Aquaria Are Interactive

Aquaria are alive. Aquarium panes are transparent in both directions, and the fish and other animals inside look out just as much as human viewers look in. Fish will follow fingers, react to things happening near their tanks, and taunt cats that decide to paw at their glass. Fish will learn their feeding routines and throng excitedly near where food arrives. Fish can be trained to eat from hands and to accept affectionate touch. More intelligent aquarium inhabitants, including octopodes and mantis shrimp, benefit from the same kind of environmental enrichment that cat toys provide to cats and can be seen enjoying the challenge of food puzzles or the novelty of brightly colored unfamiliar objects. Owners of less readily handleable pets often deride aquaria as not tactile enough for their tastes, but aquarium keepers know that their charges are not just for show.

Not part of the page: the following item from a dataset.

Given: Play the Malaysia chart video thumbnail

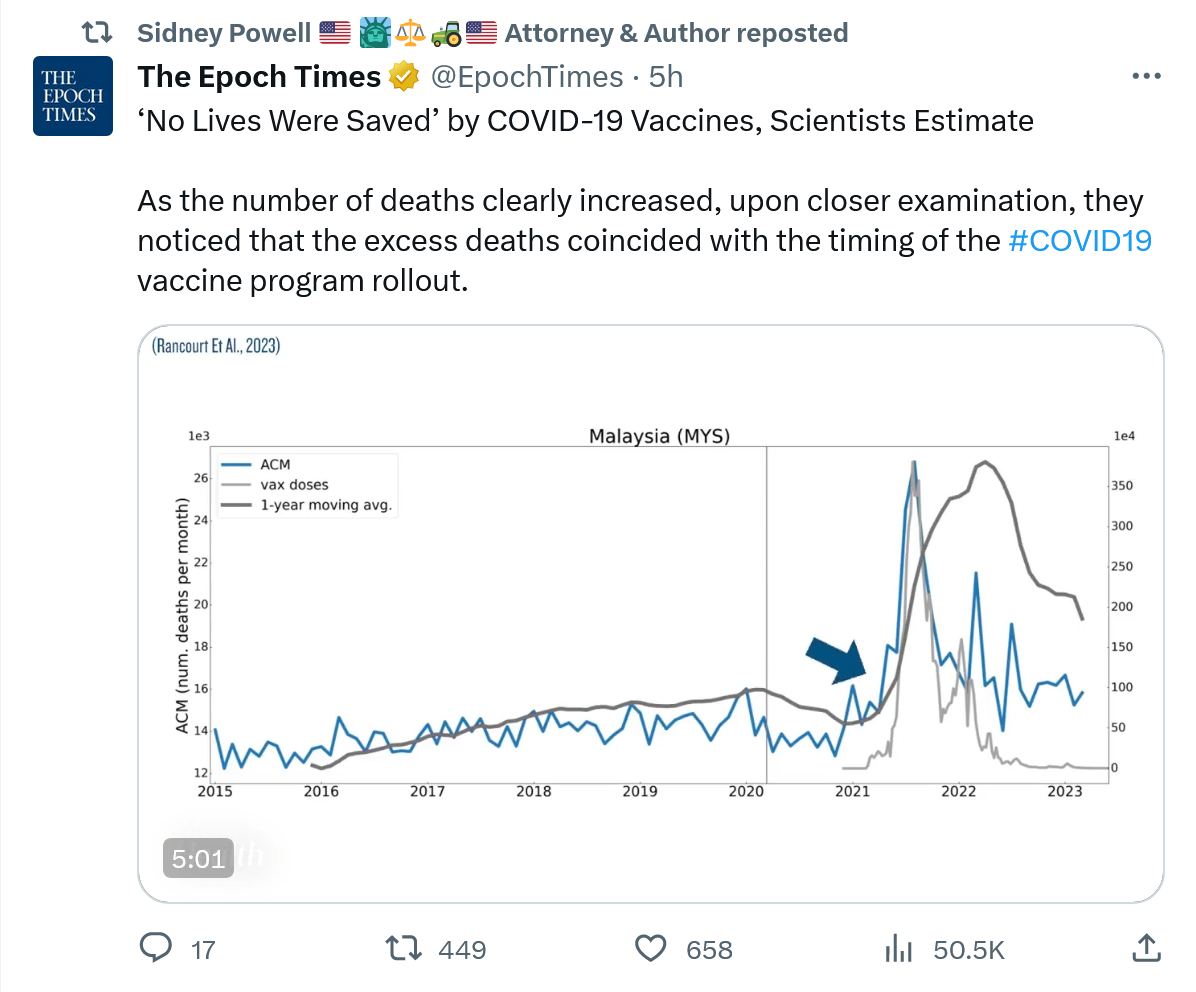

Aquaria Are a Technological Puzzle

An aquarium aims to emulate a small piece of a much larger natural system. As such, it must have the stability and interconnectivity of a system many times larger than itself, subject to natural forces from which it is sheltered, and that means technology. Aquaria, virtually without exception, have filters, heaters, and lights. As aquaria become more specialized, so too do the devices required to keep them healthy. Some systems employ chillers as well as or instead of heaters to keep temperature within specific bounds, often alongside electronic thermostats that control when one device or the other is active. Others, particularly saltwater systems featuring corals, use micronutrient dosing pumps and elaborate water-testing equipment. Heavily planted freshwater systems often use CO2 delivery systems to keep their plants thriving. Freshwater aquaria that emulate fast-moving streams, and marine tanks that emulate the movement of ocean waves, make use of powerheads to keep water moving at desired speeds. All these devices and more can be connected to programmable power strips or fed information from elaborate electronic testing equipment, some of which is Wi-Fi- or even ethernet-capable and connects to people’s computers. Even the living components of an aquarium, flora and fauna alike, can be thought of as part of this equipment, affecting water chemistry in specific ways that the technological components either make use of or attempt to counteract.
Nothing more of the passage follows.